Books by Favorite Authors
Many writers have found success in adaptation that has helped to illuminate their entire oeuvre, filled with books that fans of the author often prefer. Famed Western writer and book collector (and seller) Larry McMurtry wrote the novel Terms of Endearment, while the legendary author of Blood Meridian, Cormac McCarthy, gave us No Country for Old Men, which became a blood-curdling Coen brothers movie bolstered by a tremendous performance by Javier Bardem.

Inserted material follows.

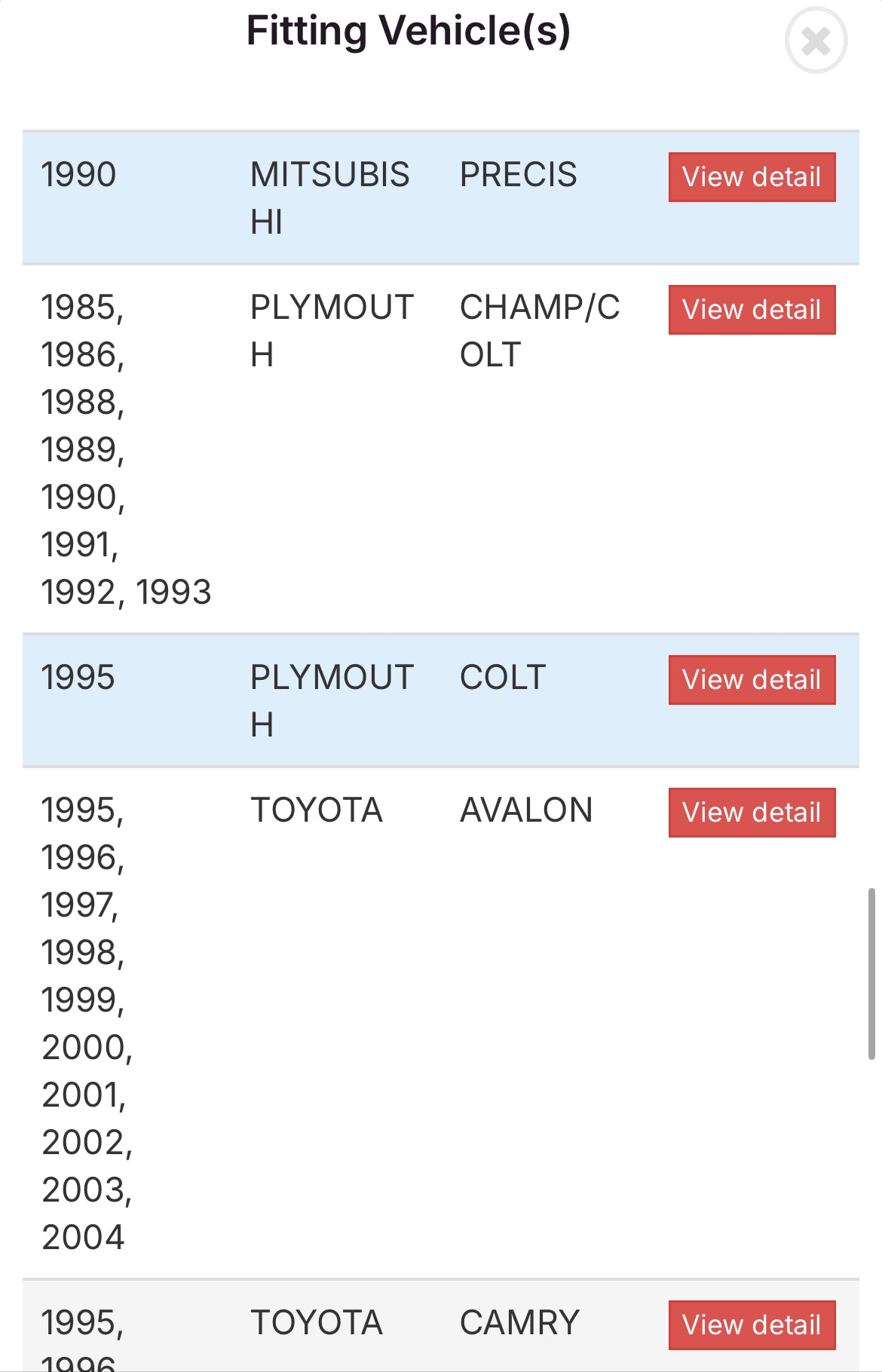The width and height of the screenshot is (882, 1372).
Task: Click the 1995–2004 Avalon years list
Action: 87,1023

Books Eclipsed by Their Movies
Many books to have inspired Best Picture winners have shrunk behind the status of their blockbuster adaptations, sometimes to the detriment of the reading public. Forrest Gump, Dances With Wolves, and Schindler’s List all come from comparatively obscure novels (the latter was released in Australia as Schindler’s Ark, and won the Booker Prize). Cimarron, an Oklahoma story by Edna Ferber, and The Silence of the Lambs by Thomas Harris remain some of the most respected books in the Western and thriller genres, respectively, but are often passed over for the movies. Midnight Cowboy, about a man with ambitions to find success as a gigolo to wealthy women, may not ever earn itself a place on college syllabi, but stands to be a great read for anyone already interested in its brief synopsis.
Nonfiction Books
You don’t have to restrict yourself to fiction if you want to read a Best Picture-inspiring book. In the last five years, two films won the most coveted Oscar by drawing from nonfiction sources—Betrayal, written by the Boston Globe reporters who exposed the child sexual abuse endemic to the Catholic Church, gave way to Spotlight, and 12 Years a Slave, the remarkable memoir of Solomon Northup, who was abducted from upstate New York and forced to labor away from his family for over a decade, captivated audiences. Seven Pillars of Wisdom, which inspired Lawrence of Arabia, tells the remarkable story of a British intelligence officers involvement in the Arab Revolt, while Out of Africa recounts author Karen Blixen’s life in Kenya on her coffee plantation. If international (and real) drama is more your thing, The French Connection, a story of drug-running, violence, and crime, makes a great read. Surely, there are worse ways of finding your next read than looking at the Oscar list of Best Picture winners. Behind many of them is a great book.